How to Reduce Token Usage in Claude: 10 Tactics to Cut API Costs in 2026
When I first started prompting on Claude’s API, I wasn’t concerned about tokens at all. I was focused on what the API could do. It performed well, it wasn’t lagging, and everything seemed to be fine.
Then the invoice came.
It wasn’t catastrophic. But it made me ask myself a question I should’ve asked much sooner: Where were all these tokens actually going?
Well, quite a few weren’t doing anything useful at all. Large amounts of information that wasn’t relevant any more due to the way the prompt was designed. Repetitive history dumps at every prompt input, regardless of the user’s actual query. Loading 18 different tool schemas into every prompt input, no matter how specific the request.
It made me see Claude in a new light, one where token efficiency isn’t an afterthought but is instead an integral part of the architecture from the get-go.
This guide contains the 10 most impactful tips for cutting your Claude token count down. This document has been written in a way that I wish others would’ve done for me, by including the reasoning behind it, too.

10 Proven Strategies to reduce Token Usage in Claude:
1) Convert PDFs to plain .md before uploading.
Claude reads markdown natively and skips all the formatting overhead a PDF carries.
2) Crop screenshots before sending them to Claude.
A full-screen grab costs around 1,300 tokens — a tight crop of the relevant area drops that below 100.

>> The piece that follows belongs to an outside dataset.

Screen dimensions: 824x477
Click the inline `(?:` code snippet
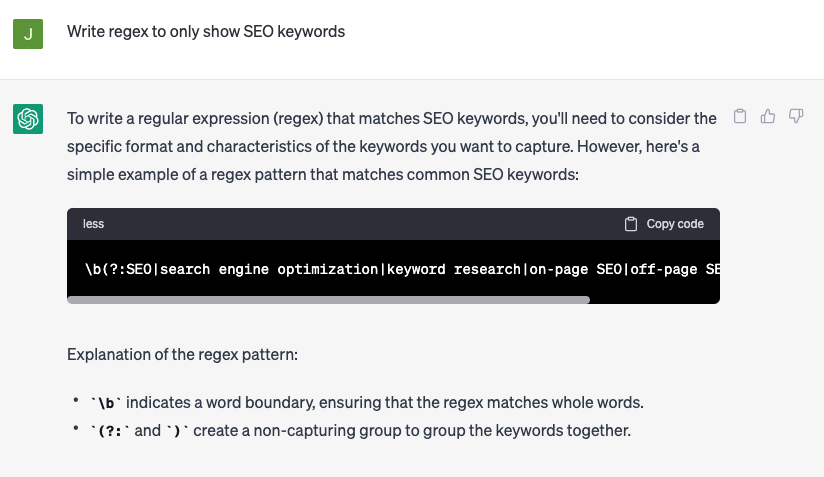(x=109, y=431)
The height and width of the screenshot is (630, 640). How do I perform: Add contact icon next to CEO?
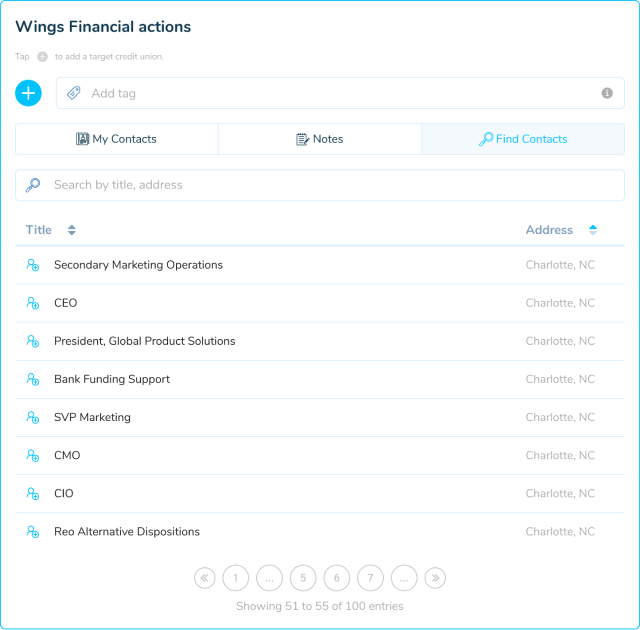(33, 303)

3) Use Chat for planning and thinking out loud.
The actual file building and heavy output work belongs in Cowork, where the context is managed differently.
4) Open every session with "Read my folder. Ask me questions first."

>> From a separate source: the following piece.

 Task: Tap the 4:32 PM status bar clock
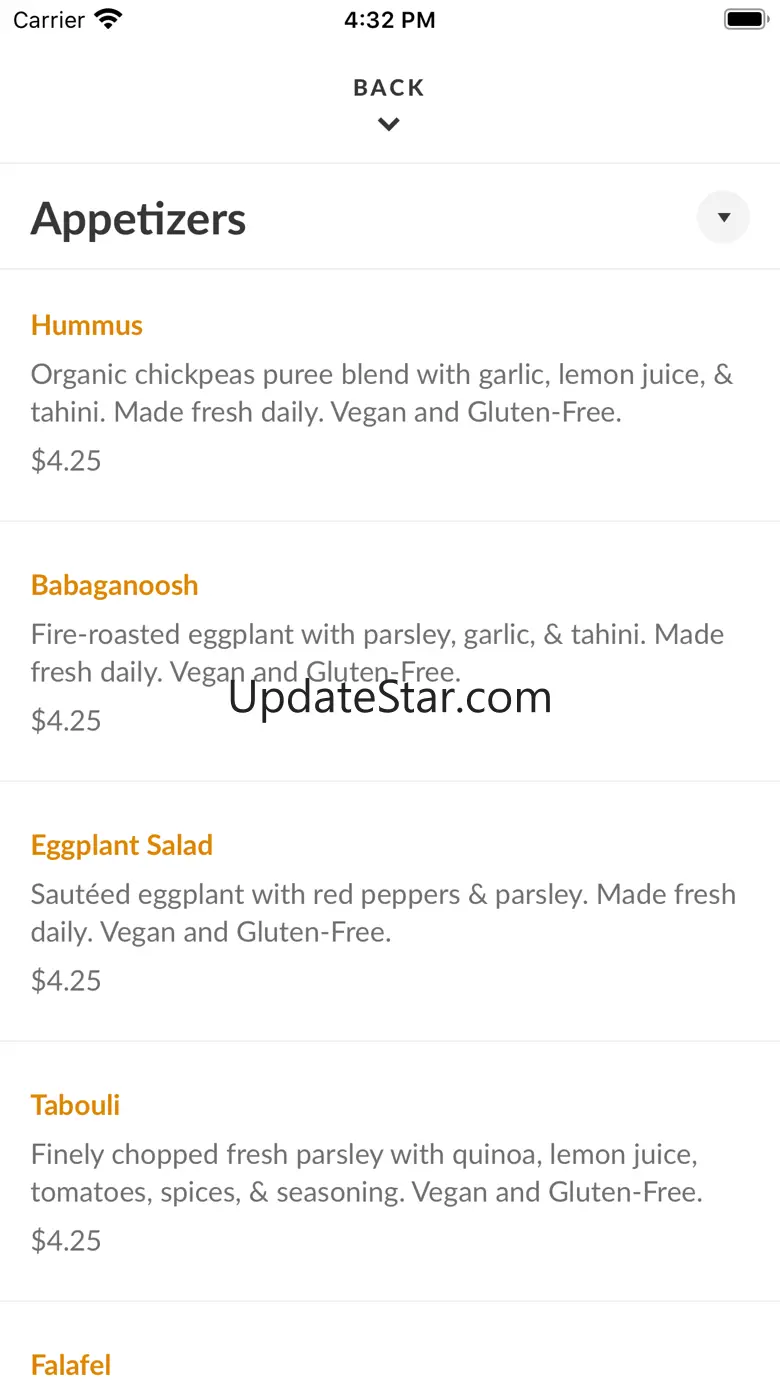point(389,20)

It forces Claude to orient itself before generating anything, which kills a surprising number of wasted turns.
5) When something goes wrong, fix only the broken piece.
Asking Claude to redo the entire output from scratch is one of the most expensive habits you can have.
6) Combine three related tasks into a single message instead of sending them one by one.
You burn one context reload instead of three, and the coherence is usually better anyway.
7) Use the Edit button on your previous message rather than typing a follow-up prompt.
A new message appends to the history; an edit replaces it, keeping the thread clean.
8) The moment you shift topics, open a fresh chat.
Carrying unrelated context into a new subject is the fastest way to hit limits you should never have reached.
9) Every 15 to 20 messages, paste a short summary of where things stand and start a new session.
It sounds tedious until you realise how much dead weight accumulates in a long thread.
10) Sonnet handles the routine stuff just fine.
Save Opus for the tasks where the difference in reasoning quality actually shows up in the output.